### PROMPT
Reproduce the records below word for word.

──────────────────────────────

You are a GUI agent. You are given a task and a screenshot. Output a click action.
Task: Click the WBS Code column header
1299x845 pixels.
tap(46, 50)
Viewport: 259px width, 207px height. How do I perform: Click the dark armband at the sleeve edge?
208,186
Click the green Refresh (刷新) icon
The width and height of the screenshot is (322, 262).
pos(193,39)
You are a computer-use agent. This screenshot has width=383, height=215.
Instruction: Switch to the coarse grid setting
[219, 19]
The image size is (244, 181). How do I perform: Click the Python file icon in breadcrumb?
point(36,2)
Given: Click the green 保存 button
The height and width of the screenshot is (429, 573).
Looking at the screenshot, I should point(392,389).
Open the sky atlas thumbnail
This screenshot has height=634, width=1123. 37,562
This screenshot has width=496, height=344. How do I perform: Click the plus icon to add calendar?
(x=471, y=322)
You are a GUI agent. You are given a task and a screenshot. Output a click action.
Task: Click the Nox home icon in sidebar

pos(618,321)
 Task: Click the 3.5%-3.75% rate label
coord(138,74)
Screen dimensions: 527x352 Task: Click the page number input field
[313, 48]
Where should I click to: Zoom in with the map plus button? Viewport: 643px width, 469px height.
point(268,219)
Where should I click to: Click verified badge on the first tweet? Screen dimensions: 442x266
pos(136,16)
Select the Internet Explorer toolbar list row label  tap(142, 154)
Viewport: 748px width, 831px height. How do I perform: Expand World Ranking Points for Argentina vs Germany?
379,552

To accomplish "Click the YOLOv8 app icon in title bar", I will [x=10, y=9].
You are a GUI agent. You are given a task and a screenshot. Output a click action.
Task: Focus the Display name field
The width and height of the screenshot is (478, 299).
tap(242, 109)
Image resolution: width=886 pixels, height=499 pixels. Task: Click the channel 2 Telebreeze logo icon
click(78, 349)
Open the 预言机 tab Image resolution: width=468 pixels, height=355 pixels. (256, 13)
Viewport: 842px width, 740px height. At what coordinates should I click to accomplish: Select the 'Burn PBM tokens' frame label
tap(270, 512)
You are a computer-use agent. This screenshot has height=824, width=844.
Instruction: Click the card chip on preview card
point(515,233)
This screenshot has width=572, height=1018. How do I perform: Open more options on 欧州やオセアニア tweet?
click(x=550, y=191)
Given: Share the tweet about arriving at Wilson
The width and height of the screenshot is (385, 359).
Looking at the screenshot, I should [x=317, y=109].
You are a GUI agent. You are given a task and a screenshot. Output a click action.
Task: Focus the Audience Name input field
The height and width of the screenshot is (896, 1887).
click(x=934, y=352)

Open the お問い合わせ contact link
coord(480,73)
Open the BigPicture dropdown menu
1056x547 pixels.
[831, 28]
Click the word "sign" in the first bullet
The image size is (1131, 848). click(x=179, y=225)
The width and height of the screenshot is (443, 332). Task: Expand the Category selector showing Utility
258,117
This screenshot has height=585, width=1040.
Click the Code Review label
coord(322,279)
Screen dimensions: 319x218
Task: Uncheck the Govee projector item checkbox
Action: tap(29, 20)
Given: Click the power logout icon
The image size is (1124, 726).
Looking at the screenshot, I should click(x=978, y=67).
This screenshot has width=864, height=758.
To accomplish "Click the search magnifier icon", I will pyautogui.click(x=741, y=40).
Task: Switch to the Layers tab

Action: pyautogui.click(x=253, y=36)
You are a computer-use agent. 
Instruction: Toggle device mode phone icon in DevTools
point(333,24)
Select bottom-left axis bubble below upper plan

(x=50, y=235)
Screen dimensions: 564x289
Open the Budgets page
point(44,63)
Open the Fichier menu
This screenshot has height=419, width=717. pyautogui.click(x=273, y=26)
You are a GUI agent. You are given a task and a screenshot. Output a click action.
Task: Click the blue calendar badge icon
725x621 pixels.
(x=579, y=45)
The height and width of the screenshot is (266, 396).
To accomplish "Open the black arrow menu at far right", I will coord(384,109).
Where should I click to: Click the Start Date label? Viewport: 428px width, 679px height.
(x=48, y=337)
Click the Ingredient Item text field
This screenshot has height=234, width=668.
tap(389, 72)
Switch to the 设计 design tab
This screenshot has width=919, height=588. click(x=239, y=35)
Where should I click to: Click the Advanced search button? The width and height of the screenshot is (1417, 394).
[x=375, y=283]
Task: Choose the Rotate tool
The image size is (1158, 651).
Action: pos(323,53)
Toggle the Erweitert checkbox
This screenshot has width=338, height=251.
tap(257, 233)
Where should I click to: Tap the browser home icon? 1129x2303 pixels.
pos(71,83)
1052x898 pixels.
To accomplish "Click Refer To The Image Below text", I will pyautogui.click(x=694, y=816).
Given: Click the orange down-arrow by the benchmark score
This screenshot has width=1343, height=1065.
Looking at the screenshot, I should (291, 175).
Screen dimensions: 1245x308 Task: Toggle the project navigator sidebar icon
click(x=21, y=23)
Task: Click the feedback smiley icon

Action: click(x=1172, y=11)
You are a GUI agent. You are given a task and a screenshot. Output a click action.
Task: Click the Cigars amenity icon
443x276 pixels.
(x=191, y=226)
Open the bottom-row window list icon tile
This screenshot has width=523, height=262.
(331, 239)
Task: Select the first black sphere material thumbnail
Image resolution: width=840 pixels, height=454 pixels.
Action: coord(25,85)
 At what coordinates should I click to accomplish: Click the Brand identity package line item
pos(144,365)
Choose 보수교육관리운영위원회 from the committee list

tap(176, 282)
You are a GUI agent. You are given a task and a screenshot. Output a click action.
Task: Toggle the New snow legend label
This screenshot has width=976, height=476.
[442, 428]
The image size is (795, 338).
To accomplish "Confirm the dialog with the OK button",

──────────────────────────────

### RESULT
You are a GUI agent. You are given a task and a screenshot. Output a click action.
Task: Click the WBS Code column header
1299x845 pixels.
tap(46, 50)
Viewport: 259px width, 207px height. How do I perform: Click the dark armband at the sleeve edge?
208,186
Click the green Refresh (刷新) icon
The width and height of the screenshot is (322, 262).
pos(193,39)
You are a computer-use agent. This screenshot has width=383, height=215.
Instruction: Switch to the coarse grid setting
[219, 19]
The image size is (244, 181). How do I perform: Click the Python file icon in breadcrumb?
point(36,2)
Given: Click the green 保存 button
The height and width of the screenshot is (429, 573).
Looking at the screenshot, I should point(392,389).
Open the sky atlas thumbnail
This screenshot has height=634, width=1123. 37,562
This screenshot has width=496, height=344. How do I perform: Click the plus icon to add calendar?
(x=471, y=322)
You are a GUI agent. You are given a task and a screenshot. Output a click action.
Task: Click the Nox home icon in sidebar

pos(618,321)
 Task: Click the 3.5%-3.75% rate label
coord(138,74)
Screen dimensions: 527x352 Task: Click the page number input field
[313, 48]
Where should I click to: Zoom in with the map plus button? Viewport: 643px width, 469px height.
point(268,219)
Where should I click to: Click verified badge on the first tweet? Screen dimensions: 442x266
pos(136,16)
Select the Internet Explorer toolbar list row label  tap(142, 154)
Viewport: 748px width, 831px height. How do I perform: Expand World Ranking Points for Argentina vs Germany?
379,552

To accomplish "Click the YOLOv8 app icon in title bar", I will [x=10, y=9].
You are a GUI agent. You are given a task and a screenshot. Output a click action.
Task: Focus the Display name field
The width and height of the screenshot is (478, 299).
tap(242, 109)
Image resolution: width=886 pixels, height=499 pixels. Task: Click the channel 2 Telebreeze logo icon
click(78, 349)
Open the 预言机 tab Image resolution: width=468 pixels, height=355 pixels. (256, 13)
Viewport: 842px width, 740px height. At what coordinates should I click to accomplish: Select the 'Burn PBM tokens' frame label
tap(270, 512)
You are a computer-use agent. This screenshot has height=824, width=844.
Instruction: Click the card chip on preview card
point(515,233)
This screenshot has width=572, height=1018. How do I perform: Open more options on 欧州やオセアニア tweet?
click(x=550, y=191)
Given: Share the tweet about arriving at Wilson
The width and height of the screenshot is (385, 359).
Looking at the screenshot, I should [x=317, y=109].
You are a GUI agent. You are given a task and a screenshot. Output a click action.
Task: Focus the Audience Name input field
The height and width of the screenshot is (896, 1887).
click(x=934, y=352)

Open the お問い合わせ contact link
coord(480,73)
Open the BigPicture dropdown menu
1056x547 pixels.
[831, 28]
Click the word "sign" in the first bullet
The image size is (1131, 848). click(x=179, y=225)
The width and height of the screenshot is (443, 332). Task: Expand the Category selector showing Utility
258,117
This screenshot has height=585, width=1040.
Click the Code Review label
coord(322,279)
Screen dimensions: 319x218
Task: Uncheck the Govee projector item checkbox
Action: tap(29, 20)
Given: Click the power logout icon
The image size is (1124, 726).
Looking at the screenshot, I should click(x=978, y=67).
This screenshot has width=864, height=758.
To accomplish "Click the search magnifier icon", I will pyautogui.click(x=741, y=40).
Task: Switch to the Layers tab

Action: pyautogui.click(x=253, y=36)
You are a computer-use agent. 
Instruction: Toggle device mode phone icon in DevTools
point(333,24)
Select bottom-left axis bubble below upper plan

(x=50, y=235)
Screen dimensions: 564x289
Open the Budgets page
point(44,63)
Open the Fichier menu
This screenshot has height=419, width=717. pyautogui.click(x=273, y=26)
You are a GUI agent. You are given a task and a screenshot. Output a click action.
Task: Click the blue calendar badge icon
725x621 pixels.
(x=579, y=45)
The height and width of the screenshot is (266, 396).
To accomplish "Open the black arrow menu at far right", I will coord(384,109).
Where should I click to: Click the Start Date label? Viewport: 428px width, 679px height.
(x=48, y=337)
Click the Ingredient Item text field
This screenshot has height=234, width=668.
tap(389, 72)
Switch to the 设计 design tab
This screenshot has width=919, height=588. click(x=239, y=35)
Where should I click to: Click the Advanced search button? The width and height of the screenshot is (1417, 394).
[x=375, y=283]
Task: Choose the Rotate tool
The image size is (1158, 651).
Action: pos(323,53)
Toggle the Erweitert checkbox
This screenshot has width=338, height=251.
tap(257, 233)
Where should I click to: Tap the browser home icon? 1129x2303 pixels.
pos(71,83)
1052x898 pixels.
To accomplish "Click Refer To The Image Below text", I will pyautogui.click(x=694, y=816).
Given: Click the orange down-arrow by the benchmark score
This screenshot has width=1343, height=1065.
Looking at the screenshot, I should (291, 175).
Screen dimensions: 1245x308 Task: Toggle the project navigator sidebar icon
click(x=21, y=23)
Task: Click the feedback smiley icon

Action: click(x=1172, y=11)
You are a GUI agent. You are given a task and a screenshot. Output a click action.
Task: Click the Cigars amenity icon
443x276 pixels.
(x=191, y=226)
Open the bottom-row window list icon tile
This screenshot has width=523, height=262.
(331, 239)
Task: Select the first black sphere material thumbnail
Image resolution: width=840 pixels, height=454 pixels.
Action: coord(25,85)
 At what coordinates should I click to accomplish: Click the Brand identity package line item
pos(144,365)
Choose 보수교육관리운영위원회 from the committee list

tap(176, 282)
You are a GUI agent. You are given a task and a screenshot. Output a click action.
Task: Toggle the New snow legend label
This screenshot has width=976, height=476.
[442, 428]
The image size is (795, 338).
To accomplish "Confirm the dialog with the OK button",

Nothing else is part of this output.